保健学科/保健学研究科保健学科・保健学研究科HP
大学院保健学研究科
1968年に沖縄県の保健医療の向上を目指して琉球大学に保健学部が設置されました。保健学部では地域医療を担う看護師や保健師、助産師、養護教諭、臨床検査技師のほか、沖縄県の公衆衛生の向上を支える保健関連の行政職や保健医療分野の大学教員、研究者など多彩な人材を数多く輩出してきました。

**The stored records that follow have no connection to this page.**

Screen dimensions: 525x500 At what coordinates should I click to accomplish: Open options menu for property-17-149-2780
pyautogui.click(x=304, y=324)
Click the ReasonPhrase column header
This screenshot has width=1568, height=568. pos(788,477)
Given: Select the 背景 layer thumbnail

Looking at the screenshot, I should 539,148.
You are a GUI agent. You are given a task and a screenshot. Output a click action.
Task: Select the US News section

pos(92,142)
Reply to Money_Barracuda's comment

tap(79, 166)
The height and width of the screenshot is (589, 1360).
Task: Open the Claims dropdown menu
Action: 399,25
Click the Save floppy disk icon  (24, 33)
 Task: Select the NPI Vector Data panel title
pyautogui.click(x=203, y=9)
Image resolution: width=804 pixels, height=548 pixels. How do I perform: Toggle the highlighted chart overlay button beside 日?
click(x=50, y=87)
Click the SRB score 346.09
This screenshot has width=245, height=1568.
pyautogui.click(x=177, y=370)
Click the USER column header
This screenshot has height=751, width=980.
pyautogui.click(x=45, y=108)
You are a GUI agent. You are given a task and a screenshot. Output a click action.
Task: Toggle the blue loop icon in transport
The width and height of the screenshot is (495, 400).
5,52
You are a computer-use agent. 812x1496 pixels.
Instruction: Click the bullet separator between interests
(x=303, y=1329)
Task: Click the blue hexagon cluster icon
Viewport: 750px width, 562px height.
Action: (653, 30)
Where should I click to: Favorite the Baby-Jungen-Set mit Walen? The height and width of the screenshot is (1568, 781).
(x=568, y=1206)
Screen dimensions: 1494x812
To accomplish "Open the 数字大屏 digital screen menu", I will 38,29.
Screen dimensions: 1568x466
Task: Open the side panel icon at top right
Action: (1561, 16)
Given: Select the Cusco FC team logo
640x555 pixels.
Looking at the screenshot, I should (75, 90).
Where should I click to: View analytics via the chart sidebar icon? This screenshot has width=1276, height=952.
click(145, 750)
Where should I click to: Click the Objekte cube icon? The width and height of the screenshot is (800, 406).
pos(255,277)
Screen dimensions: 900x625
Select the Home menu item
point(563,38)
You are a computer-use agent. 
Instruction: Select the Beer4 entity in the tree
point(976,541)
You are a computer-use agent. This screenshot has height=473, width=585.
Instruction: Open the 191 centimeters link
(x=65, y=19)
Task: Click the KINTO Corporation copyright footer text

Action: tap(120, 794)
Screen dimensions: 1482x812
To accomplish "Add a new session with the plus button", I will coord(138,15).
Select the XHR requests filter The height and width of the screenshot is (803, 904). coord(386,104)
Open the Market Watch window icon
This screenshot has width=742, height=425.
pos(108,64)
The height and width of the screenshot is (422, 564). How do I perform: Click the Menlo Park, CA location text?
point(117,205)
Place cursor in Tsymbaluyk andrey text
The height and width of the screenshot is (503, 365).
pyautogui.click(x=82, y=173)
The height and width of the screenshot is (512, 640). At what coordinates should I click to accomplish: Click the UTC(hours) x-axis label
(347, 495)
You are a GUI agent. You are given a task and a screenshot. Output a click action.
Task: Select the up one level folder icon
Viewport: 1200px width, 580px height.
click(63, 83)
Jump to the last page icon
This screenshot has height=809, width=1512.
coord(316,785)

この保健学部を礎として、1986年に保健学研究科が国立大学2番目の保健学専攻の大学院として設置されました。
保健学研究科は、人間健康開発学と国際島嶼保健学2領域で構成されており、沖縄県の社会文化的環境および亜熱帯性自然環境を基盤とした健康・長寿の維持増進および再生に資する研究や、健康資源の解明に関する研究、アジア・太平洋地域の島嶼・僻地・地域保健の課題とその対策に関する研究などのユニークな研究テーマに取り組んでいます。これら2つの領域は互いに融合し、亜熱帯性自然環境を基盤とした研究から得られた成果は、アジア・太平洋・アフリカ諸国での保健医療の増進に寄与するだけでなく、沖縄における異文化理解の力をもった保健医療者としての人材の育成にも貢献しています。
また、保健学研究科は、グローカルな開かれた研究科として沖縄と海外のフィールドを使った研究や教育が推進され発展しており、英語による教育のコースも設置され留学生と日本人学生がともに学ぶ環境が整っています。保健学研究科の特別プログラム(Okinawa Global Health Science Program)は、JICA(国際協力機構)開発大学院連携プログラムにも登録されており、アジア、太平洋、アフリカ各国から多数の留学生を受け入れています。この受け入れはアジア ・太平洋諸国の多数の研究機関と交流協定を締結し、共同研究を推進していく中で実現したものです。留学生だけでなく日本人大学院生の特別プログラムへの積極的参加をはかることによって相互学習の環境が整っています。保健学研究科修了生は、グローバルヘルスの分野で活躍しています。
保健学科
保健学は、健康に関する科学的な研究や理論を基盤とする実践的学問であり、健康の維持・増進、疾病の予防・管理、生活習慣の改善などに寄与する学問です。看護学、検査学、疫学、栄養学、運動科学、心理学および社会学など、様々な分野が連携し、個人やコミュニティの健康を促進するための知識、技術、解決策やプログラムを開発することを目指します。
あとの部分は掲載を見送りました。